Firstly, Singapore has an extremely stable economy as one of the world’s most open and business-friendly environments. It also abstains from any political entanglements and has good relationships with neighbouring countries, including Australia, Malaysia, China, Indonesia, and the Philippines.

Secondly, Singapore is a high-growth environment with advanced technology. It is a major player in many financial markets, and it has a brilliant future in fintech. This makes it an attractive place for traders to live and work, and the currency continues to grow as the national economy flourishes over the years.

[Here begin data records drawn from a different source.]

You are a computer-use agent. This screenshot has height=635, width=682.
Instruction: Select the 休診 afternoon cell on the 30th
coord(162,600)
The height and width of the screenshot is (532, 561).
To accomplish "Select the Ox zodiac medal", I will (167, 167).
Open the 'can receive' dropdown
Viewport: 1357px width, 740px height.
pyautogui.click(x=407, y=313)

Finally, the Singapore dollar is highly liquid. As mentioned, it is the 12th most traded currency in the world, and traders in the small country are highly active. There are also a lot of high net-worth individuals in Singapore who enjoy investing and trading, creating perpetual supply and demand of the currency, making it easy for traders to enter and exit markets at will.

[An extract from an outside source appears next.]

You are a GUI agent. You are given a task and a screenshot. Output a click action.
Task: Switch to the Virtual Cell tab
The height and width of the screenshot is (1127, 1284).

The most popular currency pairs containing SGD

Even though the Singaporean dollar is not a major currency, it is still a very liquid one. Many traders participate in trading SGD because of the city’s involvement in global affairs and international finance. If you would like to try online currency trading, SGD is a good place to start. Below are some of the most popular currency pairs you may consider:


The US dollar is the world’s reserve currency and the most traded currency in the world. Naturally, many traders like to trade USD/SGD for its high liquidity and accessibility.


With Singapore’s relative proximity to Australia, many Singaporeans like to live, travel, and work in the country. Australia also has great trade terms with Singapore, with the small country being its largest trade and investment partner in the ASEAN (Association of Southeast Asian Nations) region. This makes SGD/AUD a solid option when currency trading.


Sometimes known as ‘twin cities’ and other times known as rivals, Singapore and Hong Kong are constantly one-upping each other as Asia’s top financial and investment hub. With strong trading activity in Hong Kong and advanced investment frameworks, the SGD/HKD pairing is another popular pairing due to its high liquidity and accessibility.


As a former British colony, Singapore remains cordial with Great Britain and has strong business ties together. The Great Britain pound is also the 4th most traded currency in the world and one of the major currencies, alongside the US dollar. Just like USD/SGD, SGD/GBP is a popular currency pair for its high liquidity and accessibility.

The bottom line

The Singaporean dollar has a rich history, and as one of the most traded currencies in the world, offers a stable avenue for traders and investors to enter the forex market. If you are planning to get started trading currencies, SGD is an excellent place to start, offering you both relative stability and excitement of new opportunities. However, you should remember that forex trading contains risks, and there is no guarantee of profits. Therefore, trade sensibly and never risk more than you can afford to lose.